La criminalité féminine

Les femmes représentent 15 % des mis en cause, 10 % des condamnés
et 3 % des détenus. La criminalité féminine se caractérise ainsi par sa
marginalité, tout autant que par son atypicité. La propension criminelle
de la femme serait infime et limitée à certaines infractions spécifiques.
Malgré une égalité pénale formelle entre les hommes et les femmes,
leurs criminalités ne se confondent pas. Pour autant, elles ne sont pas non
plus totalement dissociables, les facteurs criminogènes étant semblables
quel que soit le sexe de l'auteur de l'infraction. Si certaines infractions sont
plus spécifiquement féminines et d'autres plus généralement masculines,
la nature de la criminalité ne diffère guère. Tel n'est pas le cas du volume
de la criminalité qui se différencie considérablement en fonction du sexe.
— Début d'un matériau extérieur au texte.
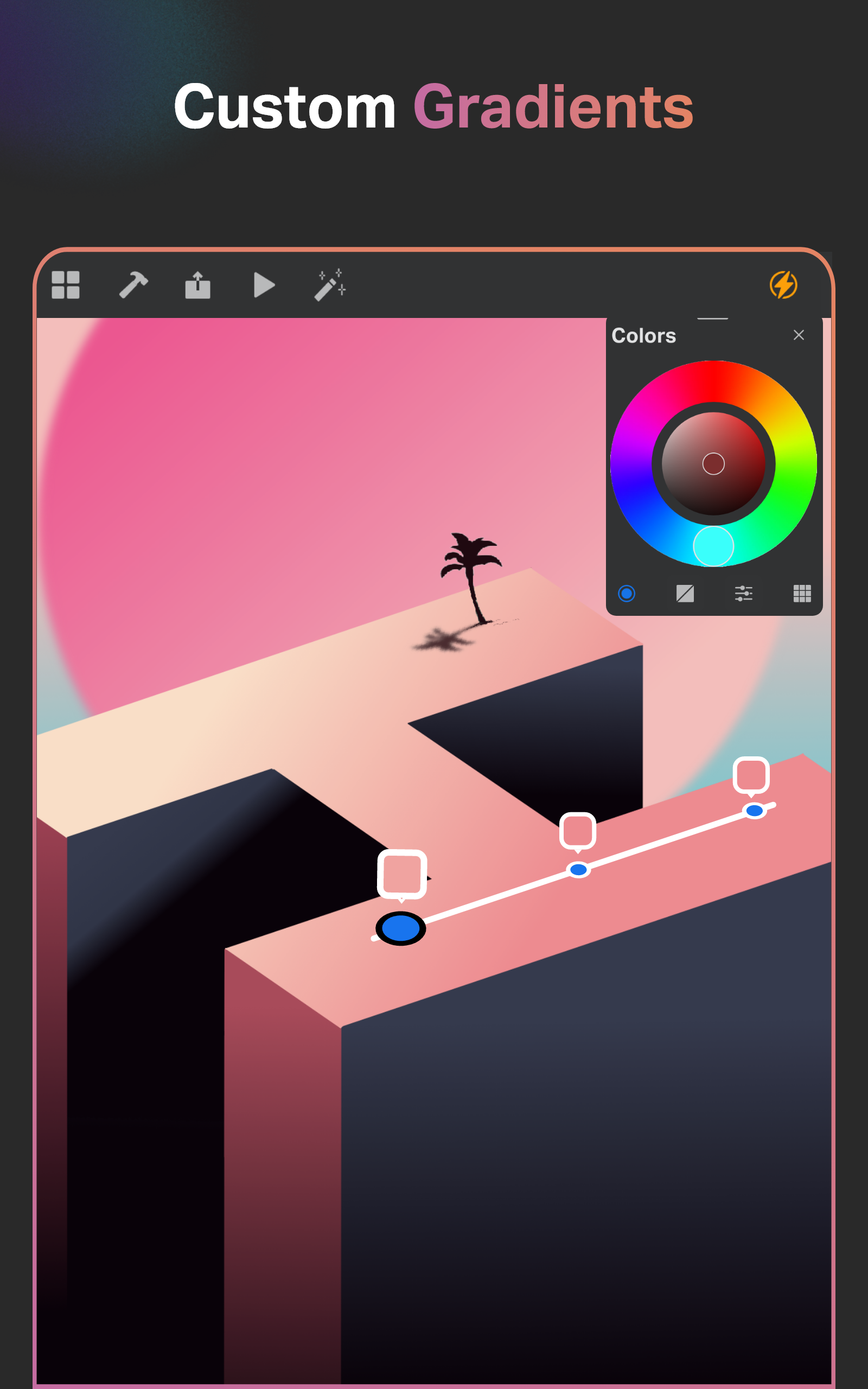Click the brightness target inside the wheel
Image resolution: width=868 pixels, height=1389 pixels.
(x=714, y=463)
Contrairement au droit pénal, qui s'illustre par son indifférence au sexe des
auteurs d'infractions, la réaction pénale à la criminalité n'est pas totalement
neutre. L'homme et la femme font l'objet d'un traitement judiciaire et
pénitentiaire différencié. Dès lors, le sexe de l'auteur d'infraction n'est pas
une variable indifférente au pénaliste puisqu'il a une influence sur le passage
à l'acte criminel et sur la réaction pénale à la criminalité.